Pobres y empobrecidos
A la dicotomía optimismo-pesimismo, John Berger oponía esperanza-desesperanza
Por razones que no vienen al caso… ¡Alto! Si no vienen al caso, ¿por qué evocarlas? La razón que sí viene al caso es que últimamente desayuno con mi madre, en la cocina de su casa. Le gusta escuchar la radio en un transistor a pesar de que tiene la aplicación en el móvil. Nostalgia de las interferencias.
Una de estas mañanas la encontré sentada escuchando esto: “…políticas públicas orientadas a la consecución del bien común global frente a la promoción del interés general entendido solo como suma y resta de intereses particulares”. ¿Mi madre? ¿Izquierdosa? El agua del café entró en ebullición en el momento en el que el locutor promovía “la escucha de los empobrecidos de la tierra”.
El interés general no es solo la suma y resta de intereses particulares
Pensé que el “proceso de escucha” de Sumar había llegado demasiado lejos y que los mismos que transformaron la España vacía en vaciada, habían cambiado a los pobres de la tierra por los empobrecidos. Al terminar el programa salí de dudas: no era la glosa de un acto de los Comunes (ni de los comunistas) sino de un “documento” reciente. ¿Su autora? ¿Marina Garcés? No, la Conferencia Episcopal. ¿Título?
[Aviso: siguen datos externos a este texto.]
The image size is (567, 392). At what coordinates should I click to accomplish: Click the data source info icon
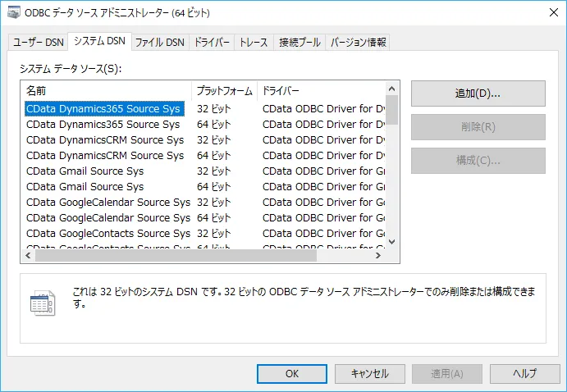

El Dios fiel mantiene su alianza. ¿Estilo? Entre Heidegger y Vistalegre I.
Una de las palabras que más se repite en ese escrito ―como el personaje del Quijote, uno termina leyendo hasta “los papeles rotos de las calles”― es esperanza. La suma de madre y esperanza me llevó a John Berger. Por dos interferencias: La Virreina de Barcelona le dedica una exposición y Alfaguara acaba de publicarle una antología de ensayos: Por qué miramos a los animales.
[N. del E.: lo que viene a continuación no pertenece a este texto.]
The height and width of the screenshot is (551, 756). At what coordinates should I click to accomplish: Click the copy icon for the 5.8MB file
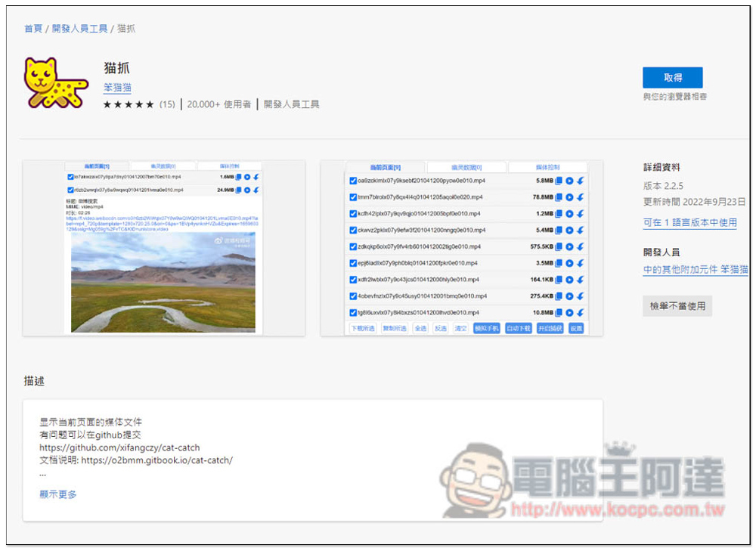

Berger era uno de esos escritores capaz de ser pesimista sin resultar cínico y optimista sin resultar ingenuo. De hecho, a la dicotomía optimismo-pesimismo, él prefería esperanza-desesperanza. Por más comprometida y menos maniquea. En Aquí nos vemos, una de sus últimas novelas (y no la mejor), el narrador habla con su madre, muerta. “La esperanza es una lupa inmensa, por eso no permite ver a lo lejos”, le dice ella. “Esperemos solo lo que tiene alguna posibilidad de alcanzarse. Reparemos alguna cosa. Un poco es mucho. Una cosa reparada puede cambiar mil”. Ante el escepticismo del hijo, que prefiere la revolución, pone un ejemplo que hoy no pasaría el detector de micromachismos, pero es revelador: “Ese perro de ahí abajo está atado con una cadena demasiada corta. Cámbiala, ponle una más larga. Entonces podrá alcanzar la sombra y se echará y dejará de ladrar. Y el silencio le recordará a la madre de la casa que quería tener un canario en una jaula en la cocina. Y cuando el canario cante, planchará más. Y cuando se ponga la camisa planchada para ir a trabajar, al padre le dolerán menos los hombros. Así que cuando vuelva a casa bromeará, como solía, con la hija adolescente. Y la hija cambiará de opinión y decidirá, por una vez, llevar a su novio a casa a cenar. Y otra vez que vaya, el padre le propondrá al joven ir a pescar juntos… ¿Quién sabe lo que puede pasar? Simplemente cambia la cadena”. Amén.